*Aim of the exercise*
Output all of the entries exactly as written.

*Material shown*
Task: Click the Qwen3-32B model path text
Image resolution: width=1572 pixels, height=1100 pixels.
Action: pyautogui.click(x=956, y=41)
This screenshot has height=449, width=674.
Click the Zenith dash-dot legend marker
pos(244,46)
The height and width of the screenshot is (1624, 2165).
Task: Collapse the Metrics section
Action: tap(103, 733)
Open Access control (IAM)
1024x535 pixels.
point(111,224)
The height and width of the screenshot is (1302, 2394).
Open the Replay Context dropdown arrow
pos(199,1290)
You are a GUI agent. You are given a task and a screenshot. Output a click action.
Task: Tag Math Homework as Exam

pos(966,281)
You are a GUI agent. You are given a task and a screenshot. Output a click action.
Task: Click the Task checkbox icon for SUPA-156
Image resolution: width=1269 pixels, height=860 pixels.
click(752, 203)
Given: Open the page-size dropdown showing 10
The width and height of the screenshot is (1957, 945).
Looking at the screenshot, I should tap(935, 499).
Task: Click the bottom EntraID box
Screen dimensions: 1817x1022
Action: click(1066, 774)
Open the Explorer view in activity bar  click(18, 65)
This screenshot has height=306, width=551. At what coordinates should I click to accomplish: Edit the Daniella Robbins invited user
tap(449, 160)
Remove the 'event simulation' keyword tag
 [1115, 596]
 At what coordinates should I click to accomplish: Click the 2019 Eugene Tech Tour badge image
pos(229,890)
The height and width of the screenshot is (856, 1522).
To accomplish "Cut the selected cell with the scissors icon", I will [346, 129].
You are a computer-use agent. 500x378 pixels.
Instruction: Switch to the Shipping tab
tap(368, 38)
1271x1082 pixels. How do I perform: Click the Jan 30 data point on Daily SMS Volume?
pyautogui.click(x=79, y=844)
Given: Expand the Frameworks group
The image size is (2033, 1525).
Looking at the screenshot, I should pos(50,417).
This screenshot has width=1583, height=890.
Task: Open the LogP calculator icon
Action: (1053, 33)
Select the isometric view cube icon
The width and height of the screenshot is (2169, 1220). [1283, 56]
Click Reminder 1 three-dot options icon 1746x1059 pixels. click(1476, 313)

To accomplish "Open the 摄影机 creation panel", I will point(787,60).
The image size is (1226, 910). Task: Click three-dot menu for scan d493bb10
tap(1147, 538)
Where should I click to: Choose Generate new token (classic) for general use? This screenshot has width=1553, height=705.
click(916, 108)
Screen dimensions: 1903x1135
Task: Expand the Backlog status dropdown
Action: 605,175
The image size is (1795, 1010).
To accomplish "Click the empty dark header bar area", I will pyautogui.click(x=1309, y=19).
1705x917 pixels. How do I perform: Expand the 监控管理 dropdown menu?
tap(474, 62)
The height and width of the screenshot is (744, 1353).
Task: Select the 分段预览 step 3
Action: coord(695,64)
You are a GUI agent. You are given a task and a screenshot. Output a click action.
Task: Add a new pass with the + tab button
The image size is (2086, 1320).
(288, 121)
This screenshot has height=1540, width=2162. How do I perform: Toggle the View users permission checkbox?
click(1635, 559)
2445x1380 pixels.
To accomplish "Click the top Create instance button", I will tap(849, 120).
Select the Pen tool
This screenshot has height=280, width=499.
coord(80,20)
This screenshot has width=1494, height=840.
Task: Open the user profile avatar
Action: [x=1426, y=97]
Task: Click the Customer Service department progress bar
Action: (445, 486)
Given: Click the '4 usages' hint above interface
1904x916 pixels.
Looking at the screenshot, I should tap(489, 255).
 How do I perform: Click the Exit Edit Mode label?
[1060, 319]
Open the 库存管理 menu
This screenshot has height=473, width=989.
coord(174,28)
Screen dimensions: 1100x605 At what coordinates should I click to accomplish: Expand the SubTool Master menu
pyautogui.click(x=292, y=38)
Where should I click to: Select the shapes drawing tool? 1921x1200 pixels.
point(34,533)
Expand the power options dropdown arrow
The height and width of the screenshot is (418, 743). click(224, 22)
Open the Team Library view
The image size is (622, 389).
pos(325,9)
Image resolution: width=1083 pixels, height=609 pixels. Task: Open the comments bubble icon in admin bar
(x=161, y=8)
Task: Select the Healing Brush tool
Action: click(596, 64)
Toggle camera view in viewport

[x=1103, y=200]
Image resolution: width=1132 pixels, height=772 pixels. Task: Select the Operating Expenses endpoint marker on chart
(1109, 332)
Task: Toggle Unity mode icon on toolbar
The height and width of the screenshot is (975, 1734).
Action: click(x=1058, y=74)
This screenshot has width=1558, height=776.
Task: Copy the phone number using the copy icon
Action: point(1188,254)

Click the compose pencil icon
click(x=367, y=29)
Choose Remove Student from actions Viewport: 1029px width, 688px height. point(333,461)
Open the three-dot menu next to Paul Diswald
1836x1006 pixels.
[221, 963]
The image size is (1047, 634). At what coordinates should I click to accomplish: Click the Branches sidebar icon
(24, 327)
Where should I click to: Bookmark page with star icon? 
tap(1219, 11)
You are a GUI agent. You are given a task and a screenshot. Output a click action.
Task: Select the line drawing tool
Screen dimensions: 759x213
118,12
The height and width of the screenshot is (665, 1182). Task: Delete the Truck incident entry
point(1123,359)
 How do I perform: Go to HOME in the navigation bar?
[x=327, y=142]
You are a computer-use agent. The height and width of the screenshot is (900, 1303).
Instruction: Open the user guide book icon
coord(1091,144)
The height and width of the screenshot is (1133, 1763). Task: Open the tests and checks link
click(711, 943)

*Response area*
Task: Click the Qwen3-32B model path text
Image resolution: width=1572 pixels, height=1100 pixels.
Action: pyautogui.click(x=956, y=41)
This screenshot has height=449, width=674.
Click the Zenith dash-dot legend marker
pos(244,46)
The height and width of the screenshot is (1624, 2165).
Task: Collapse the Metrics section
Action: tap(103, 733)
Open Access control (IAM)
1024x535 pixels.
point(111,224)
The height and width of the screenshot is (1302, 2394).
Open the Replay Context dropdown arrow
pos(199,1290)
You are a GUI agent. You are given a task and a screenshot. Output a click action.
Task: Tag Math Homework as Exam

pos(966,281)
You are a GUI agent. You are given a task and a screenshot. Output a click action.
Task: Click the Task checkbox icon for SUPA-156
Image resolution: width=1269 pixels, height=860 pixels.
click(752, 203)
Given: Open the page-size dropdown showing 10
The width and height of the screenshot is (1957, 945).
Looking at the screenshot, I should tap(935, 499).
Task: Click the bottom EntraID box
Screen dimensions: 1817x1022
Action: click(1066, 774)
Open the Explorer view in activity bar  click(18, 65)
This screenshot has height=306, width=551. At what coordinates should I click to accomplish: Edit the Daniella Robbins invited user
tap(449, 160)
Remove the 'event simulation' keyword tag
 [1115, 596]
 At what coordinates should I click to accomplish: Click the 2019 Eugene Tech Tour badge image
pos(229,890)
The height and width of the screenshot is (856, 1522).
To accomplish "Cut the selected cell with the scissors icon", I will [346, 129].
You are a computer-use agent. 500x378 pixels.
Instruction: Switch to the Shipping tab
tap(368, 38)
1271x1082 pixels. How do I perform: Click the Jan 30 data point on Daily SMS Volume?
pyautogui.click(x=79, y=844)
Given: Expand the Frameworks group
The image size is (2033, 1525).
Looking at the screenshot, I should pos(50,417).
This screenshot has width=1583, height=890.
Task: Open the LogP calculator icon
Action: (1053, 33)
Select the isometric view cube icon
The width and height of the screenshot is (2169, 1220). [1283, 56]
Click Reminder 1 three-dot options icon 1746x1059 pixels. click(1476, 313)

To accomplish "Open the 摄影机 creation panel", I will point(787,60).
The image size is (1226, 910). Task: Click three-dot menu for scan d493bb10
tap(1147, 538)
Where should I click to: Choose Generate new token (classic) for general use? This screenshot has width=1553, height=705.
click(916, 108)
Screen dimensions: 1903x1135
Task: Expand the Backlog status dropdown
Action: 605,175
The image size is (1795, 1010).
To accomplish "Click the empty dark header bar area", I will pyautogui.click(x=1309, y=19).
1705x917 pixels. How do I perform: Expand the 监控管理 dropdown menu?
tap(474, 62)
The height and width of the screenshot is (744, 1353).
Task: Select the 分段预览 step 3
Action: coord(695,64)
You are a GUI agent. You are given a task and a screenshot. Output a click action.
Task: Add a new pass with the + tab button
The image size is (2086, 1320).
(288, 121)
This screenshot has height=1540, width=2162. How do I perform: Toggle the View users permission checkbox?
click(1635, 559)
2445x1380 pixels.
To accomplish "Click the top Create instance button", I will tap(849, 120).
Select the Pen tool
This screenshot has height=280, width=499.
coord(80,20)
This screenshot has width=1494, height=840.
Task: Open the user profile avatar
Action: [x=1426, y=97]
Task: Click the Customer Service department progress bar
Action: (445, 486)
Given: Click the '4 usages' hint above interface
1904x916 pixels.
Looking at the screenshot, I should tap(489, 255).
 How do I perform: Click the Exit Edit Mode label?
[1060, 319]
Open the 库存管理 menu
This screenshot has height=473, width=989.
coord(174,28)
Screen dimensions: 1100x605 At what coordinates should I click to accomplish: Expand the SubTool Master menu
pyautogui.click(x=292, y=38)
Where should I click to: Select the shapes drawing tool? 1921x1200 pixels.
point(34,533)
Expand the power options dropdown arrow
The height and width of the screenshot is (418, 743). click(224, 22)
Open the Team Library view
The image size is (622, 389).
pos(325,9)
Image resolution: width=1083 pixels, height=609 pixels. Task: Open the comments bubble icon in admin bar
(x=161, y=8)
Task: Select the Healing Brush tool
Action: click(596, 64)
Toggle camera view in viewport

[x=1103, y=200]
Image resolution: width=1132 pixels, height=772 pixels. Task: Select the Operating Expenses endpoint marker on chart
(1109, 332)
Task: Toggle Unity mode icon on toolbar
The height and width of the screenshot is (975, 1734).
Action: click(x=1058, y=74)
This screenshot has width=1558, height=776.
Task: Copy the phone number using the copy icon
Action: point(1188,254)

Click the compose pencil icon
click(x=367, y=29)
Choose Remove Student from actions Viewport: 1029px width, 688px height. point(333,461)
Open the three-dot menu next to Paul Diswald
1836x1006 pixels.
[221, 963]
The image size is (1047, 634). At what coordinates should I click to accomplish: Click the Branches sidebar icon
(24, 327)
Where should I click to: Bookmark page with star icon? 
tap(1219, 11)
You are a GUI agent. You are given a task and a screenshot. Output a click action.
Task: Select the line drawing tool
Screen dimensions: 759x213
118,12
The height and width of the screenshot is (665, 1182). Task: Delete the Truck incident entry
point(1123,359)
 How do I perform: Go to HOME in the navigation bar?
[x=327, y=142]
You are a computer-use agent. The height and width of the screenshot is (900, 1303).
Instruction: Open the user guide book icon
coord(1091,144)
The height and width of the screenshot is (1133, 1763). Task: Open the tests and checks link
click(711, 943)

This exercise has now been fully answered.